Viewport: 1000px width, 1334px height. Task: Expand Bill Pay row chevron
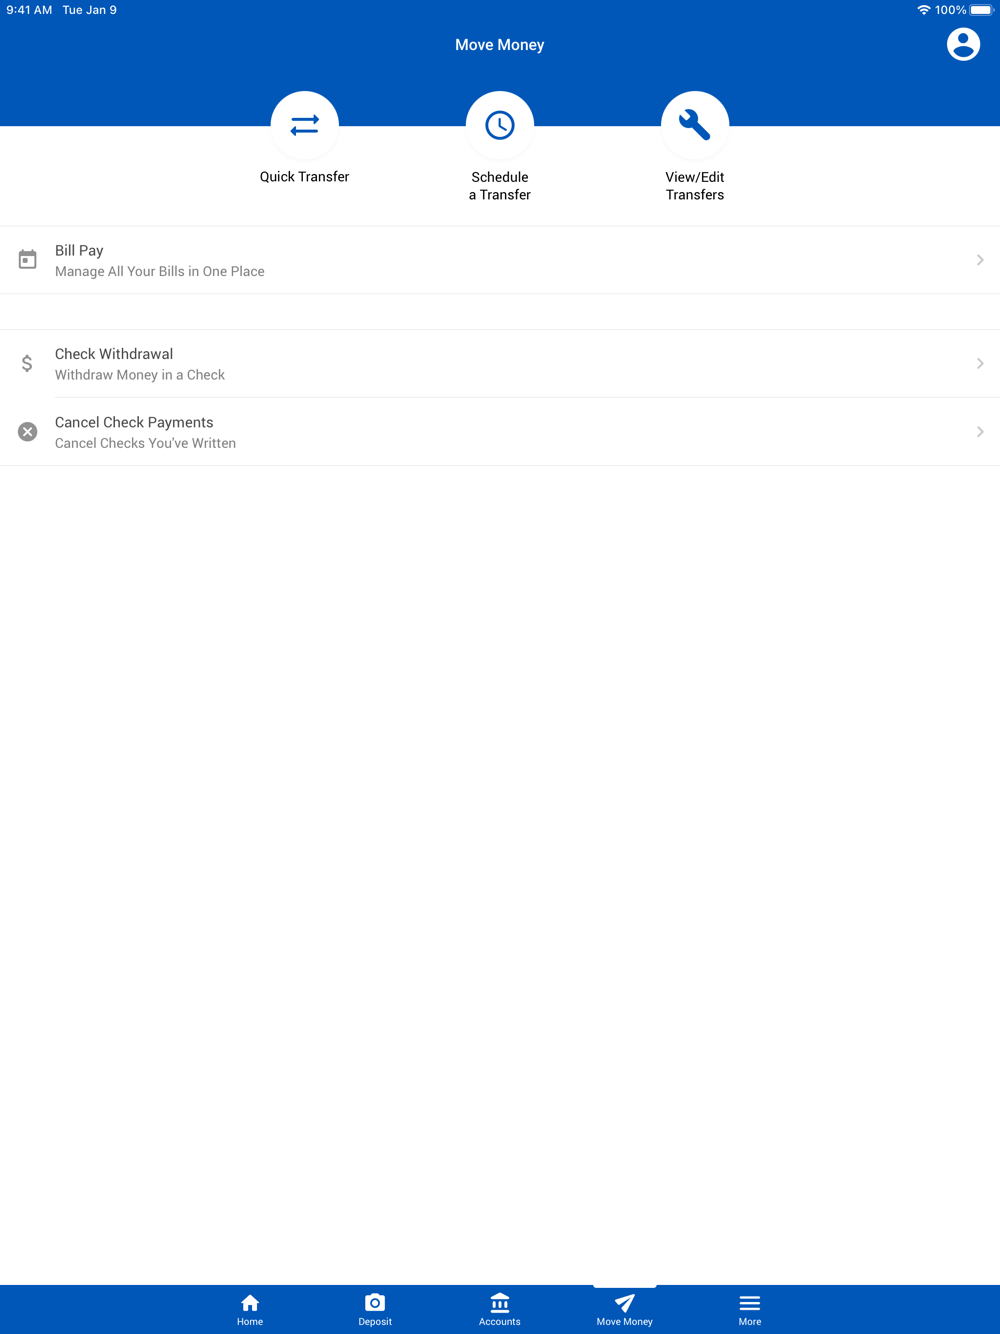980,260
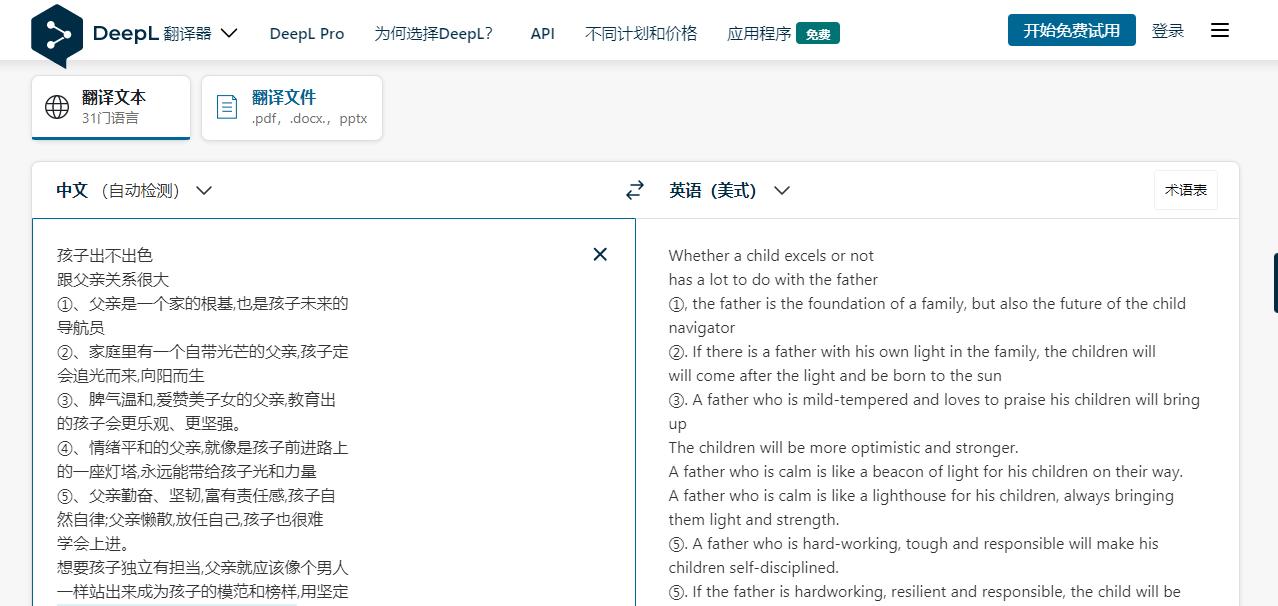Screen dimensions: 1278x606
Task: Click the 开始免费试用 button
Action: (1071, 29)
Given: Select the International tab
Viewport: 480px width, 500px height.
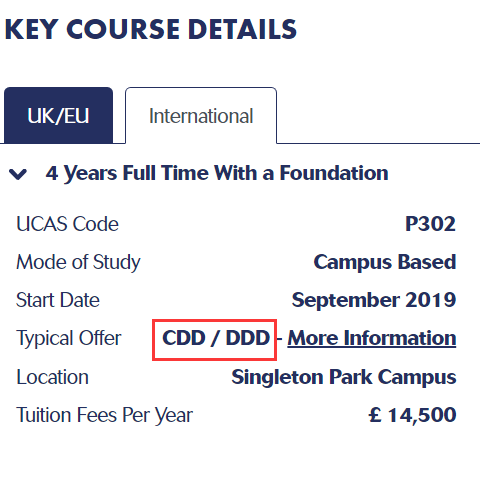Looking at the screenshot, I should 201,115.
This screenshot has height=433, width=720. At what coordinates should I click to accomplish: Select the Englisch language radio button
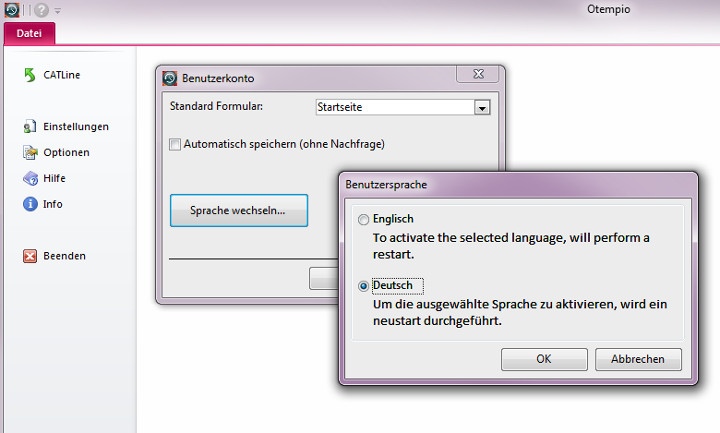[363, 219]
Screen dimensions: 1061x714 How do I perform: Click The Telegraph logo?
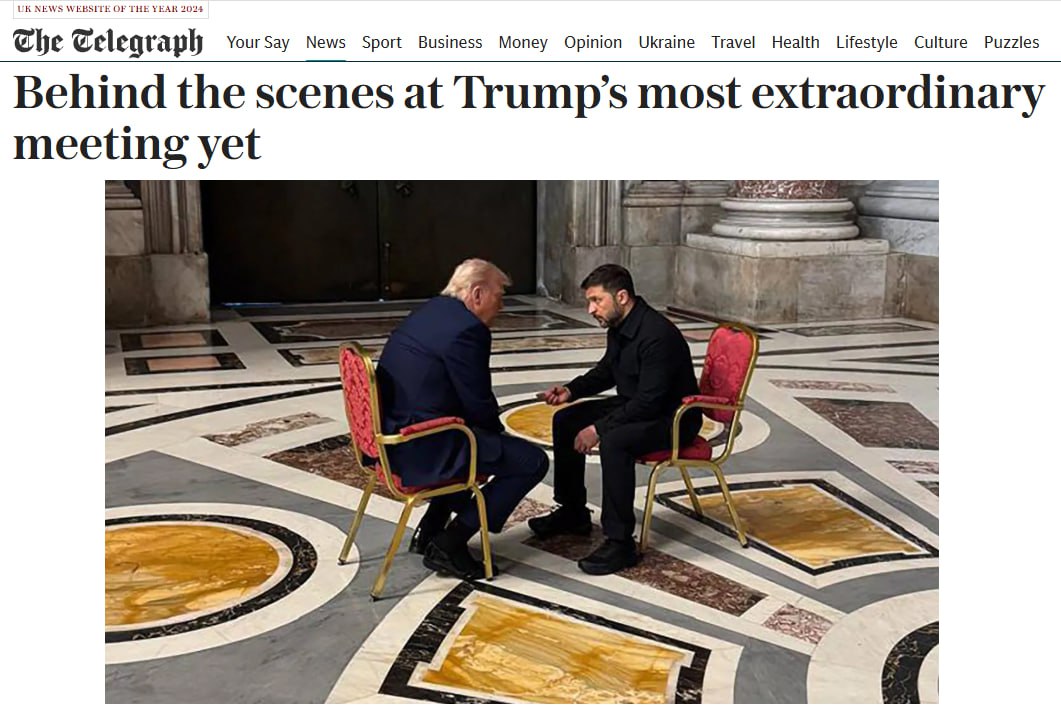(108, 42)
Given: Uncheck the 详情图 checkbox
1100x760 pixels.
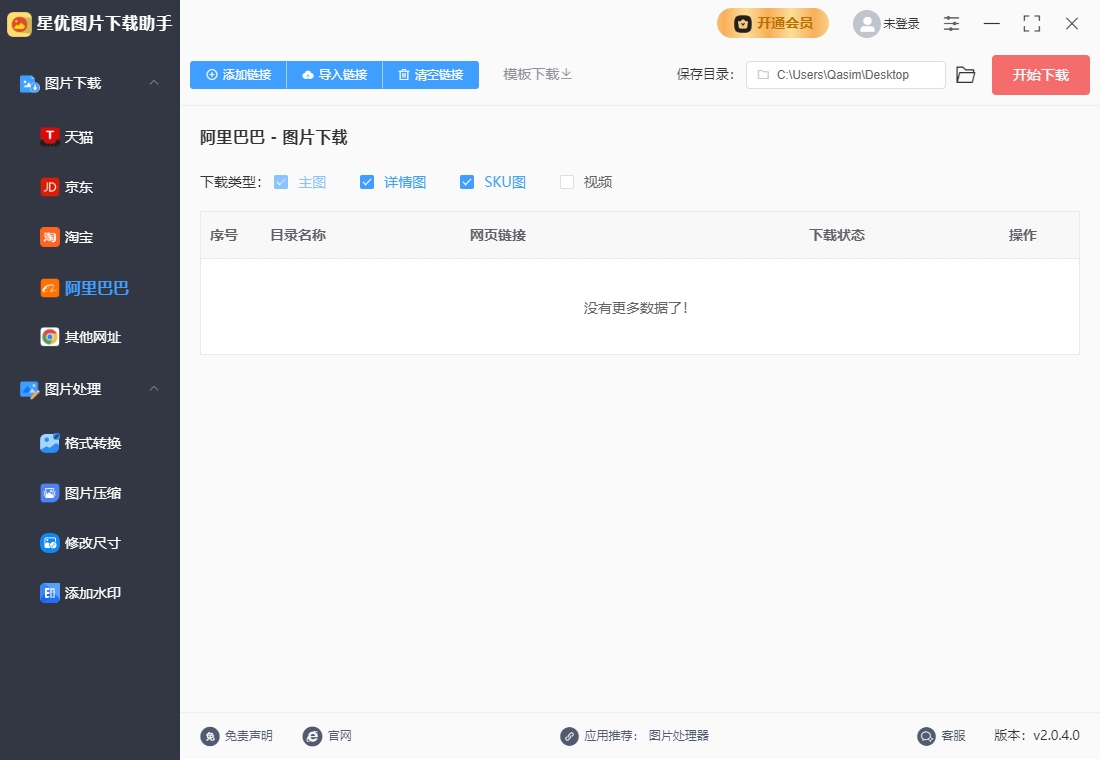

WHAT THE EXERCISE ASKS: Copy each line in the data that holds the word "Given".

EXERCISE ANSWER:
Given: Select the International tab
Given: Uncheck the 详情图 checkbox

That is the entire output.